## Action item
Copy out each line of the entries where the word "element" is present.

Saved data entries
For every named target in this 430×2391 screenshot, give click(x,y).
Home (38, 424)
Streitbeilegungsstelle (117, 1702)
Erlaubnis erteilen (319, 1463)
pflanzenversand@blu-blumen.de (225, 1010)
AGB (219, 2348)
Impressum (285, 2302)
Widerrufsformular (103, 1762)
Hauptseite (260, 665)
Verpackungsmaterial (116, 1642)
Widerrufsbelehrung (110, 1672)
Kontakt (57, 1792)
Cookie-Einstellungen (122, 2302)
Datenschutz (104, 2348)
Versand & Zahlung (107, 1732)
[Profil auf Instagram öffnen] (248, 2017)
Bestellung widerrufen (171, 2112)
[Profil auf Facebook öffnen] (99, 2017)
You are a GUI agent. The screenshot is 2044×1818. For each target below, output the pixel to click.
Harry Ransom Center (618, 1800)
---
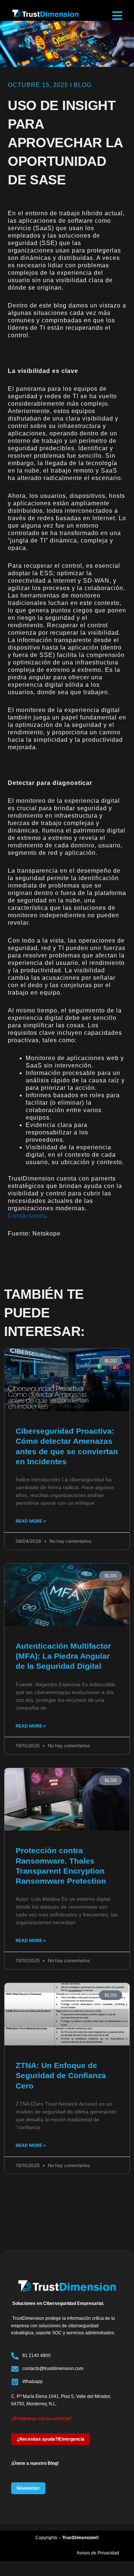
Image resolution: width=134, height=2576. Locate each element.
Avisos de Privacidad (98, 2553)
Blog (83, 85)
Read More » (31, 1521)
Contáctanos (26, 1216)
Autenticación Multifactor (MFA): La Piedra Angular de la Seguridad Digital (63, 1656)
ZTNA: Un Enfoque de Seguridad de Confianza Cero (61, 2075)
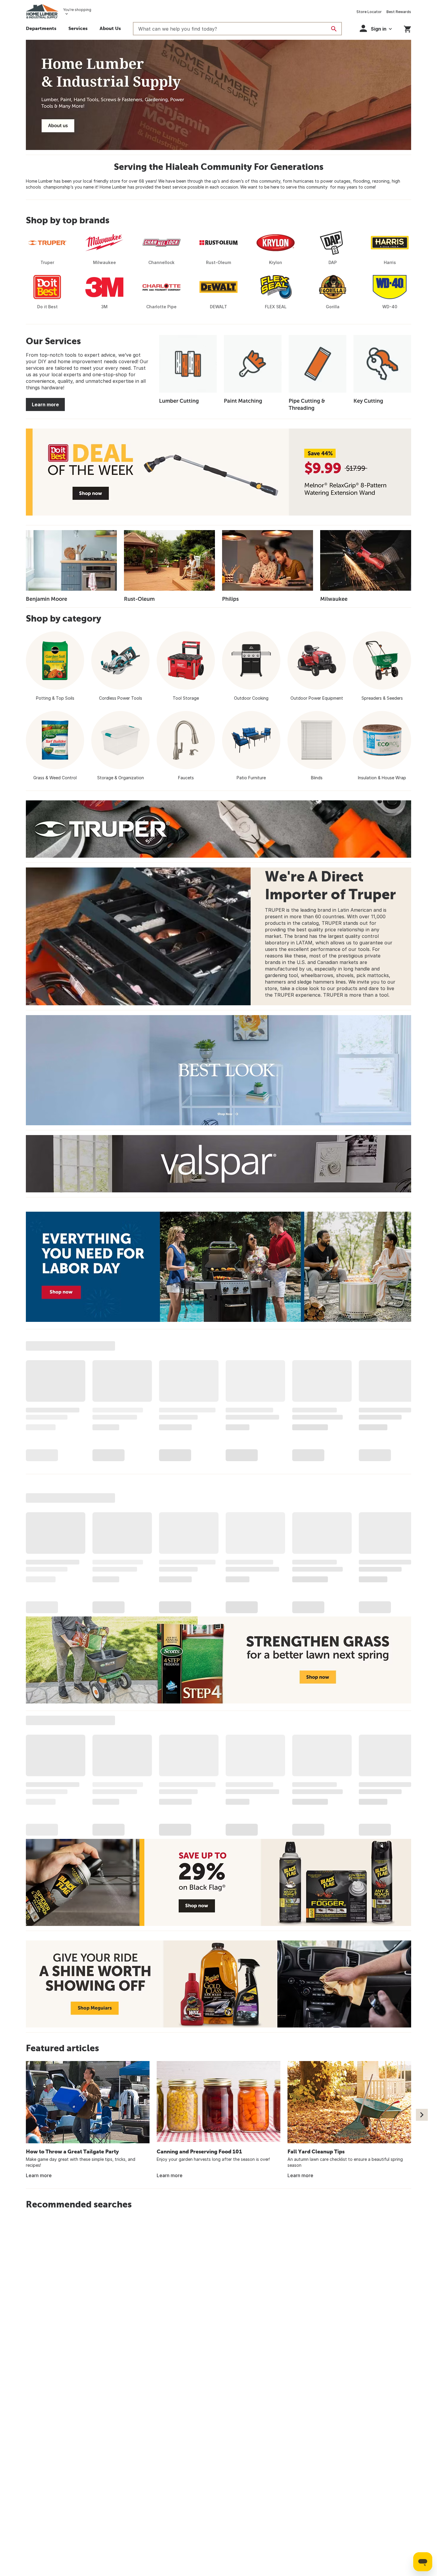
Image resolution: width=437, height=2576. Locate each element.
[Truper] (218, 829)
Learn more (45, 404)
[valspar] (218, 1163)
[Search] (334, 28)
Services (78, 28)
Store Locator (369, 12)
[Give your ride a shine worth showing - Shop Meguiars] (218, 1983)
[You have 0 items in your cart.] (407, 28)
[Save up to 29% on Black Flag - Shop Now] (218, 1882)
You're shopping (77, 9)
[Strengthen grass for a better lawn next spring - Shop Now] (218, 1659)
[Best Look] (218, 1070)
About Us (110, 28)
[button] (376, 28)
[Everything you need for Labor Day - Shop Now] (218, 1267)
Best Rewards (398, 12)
==
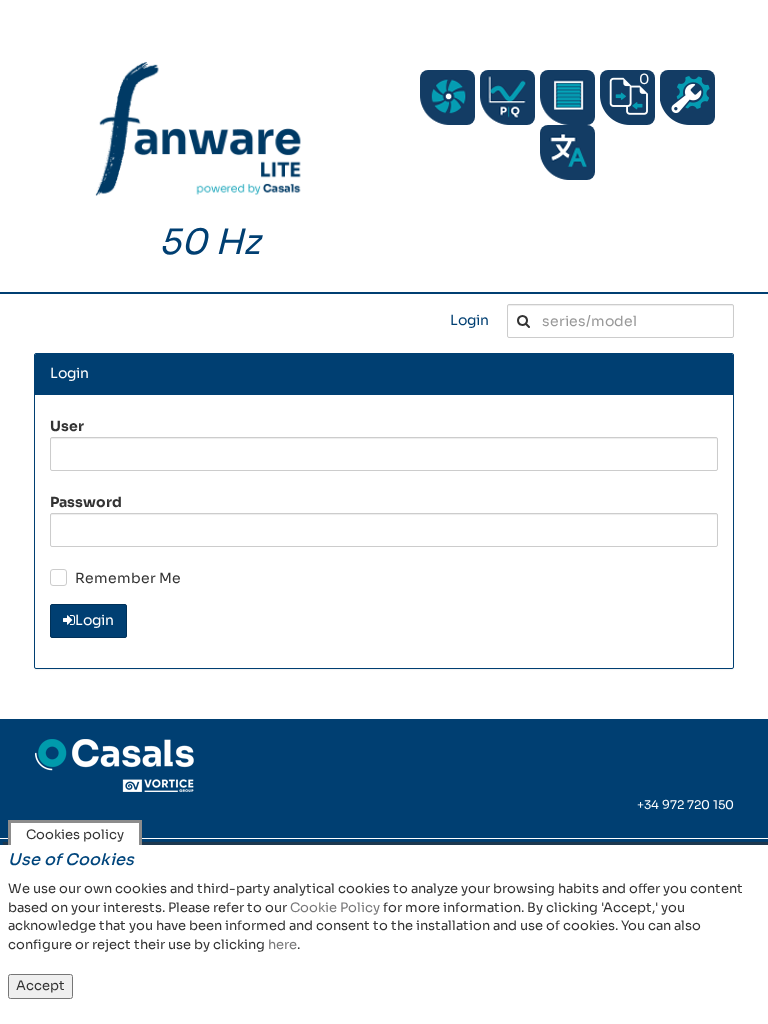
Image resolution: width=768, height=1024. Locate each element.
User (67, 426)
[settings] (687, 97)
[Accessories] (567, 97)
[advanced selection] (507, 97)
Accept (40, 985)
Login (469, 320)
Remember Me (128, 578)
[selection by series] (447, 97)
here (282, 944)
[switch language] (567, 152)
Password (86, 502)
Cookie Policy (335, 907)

## Exercise result
Image resolution: width=134, height=2576. Locate each element.
Image resolution: width=437, height=2576. Locate each element.
Image resolution: width=768, height=1024. Locate each element.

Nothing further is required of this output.